Chang parked in the driveway. They got out together and walked to the door. There was a bell button and a brass knocker, and they tried both, but they got no response from either. The door was locked. The handle wouldn’t turn at all. The view in the windows showed a dark interior.
Reacher asked, “Does he have family?”
“Divorced,” Chang said. “Like so many.”
“And not the type of guy who leaves a key under a flower pot.”
“And I’m sure he has a burglar alarm.”
“We drove a long way.”
“I know,” Chang said. “Let’s look around the back. With weather like this, maybe he left a window open. A crack, at least.”
The street was quiet. Just seven similar houses, three on a side, plus one at the dead end. No moving vehicles, no pedestrians. No eyes, no interest. Not really a Neighborhood Watch kind of place. It had a transient feel, but in slow motion, as if all seven houses were occupied by divorced guys taking a year or two to get back on their feet.
Keever’s back yard was fenced to head height with boards gone gray from the weather. There was a patch of lawn, nicely kept, and a patio with a wicker chair. The back wall of the house had the same yellow siding. There were four windows and a door. All the windows were shut. The door was solid at the bottom, and had nine little windows at the top. Like a farmhouse thing. It led to a narrow mud room ahead of a kitchen.

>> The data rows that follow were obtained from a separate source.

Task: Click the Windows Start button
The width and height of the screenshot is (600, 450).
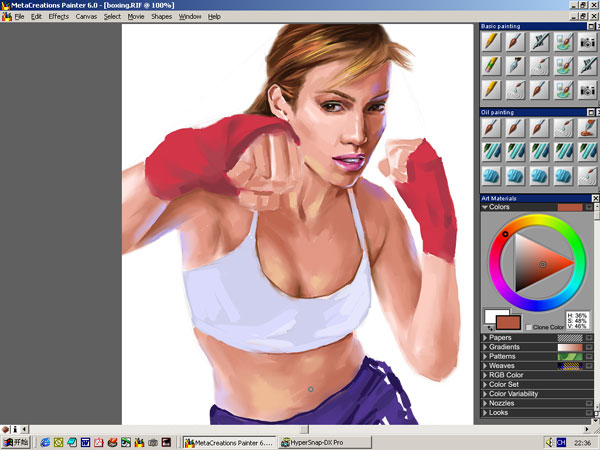Action: coord(15,441)
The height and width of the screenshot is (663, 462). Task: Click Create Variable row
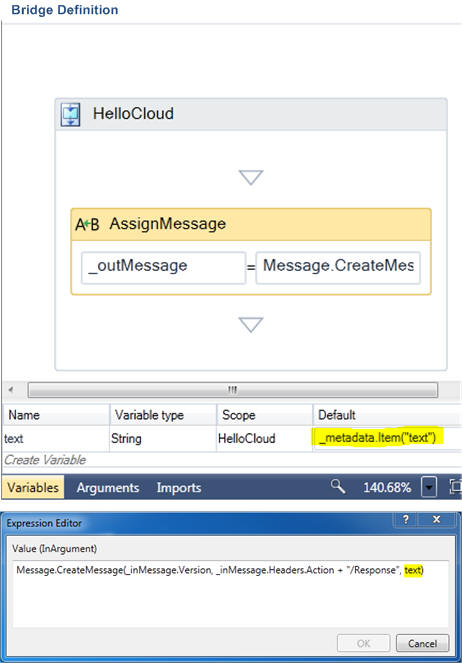point(232,460)
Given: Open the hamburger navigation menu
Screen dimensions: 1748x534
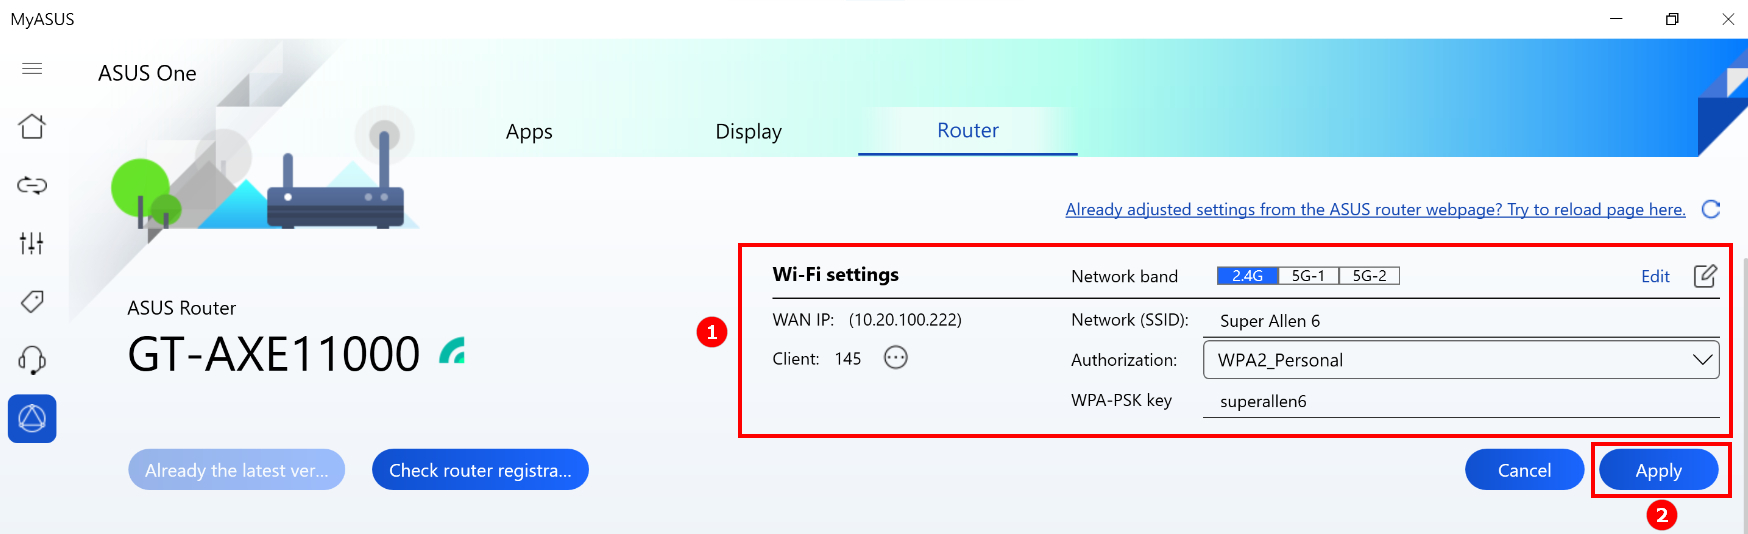Looking at the screenshot, I should pos(32,68).
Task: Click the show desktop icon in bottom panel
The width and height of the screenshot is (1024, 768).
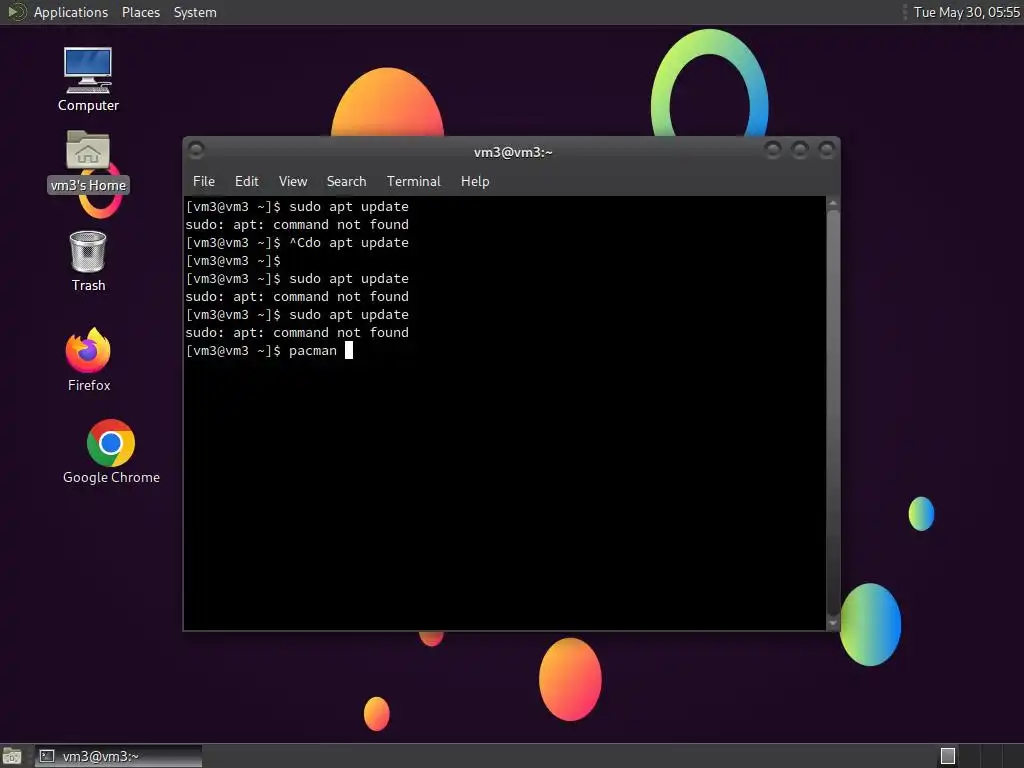Action: pos(12,756)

The land was flat, the houses were low, and the fence was high. They were not overlooked.
Chang said, “I’m trying to figure out the average police response time in a neighborhood like this. If he has a burglar alarm, I mean.”
Reacher said, “Somewhere between twenty minutes and never, probably.”
“So we could give ourselves ten minutes. Couldn’t we? In and out, fast and focused. I mean, it’s not really a crime, even. He and I work together. He wouldn’t press charges. Especially not under these circumstances.”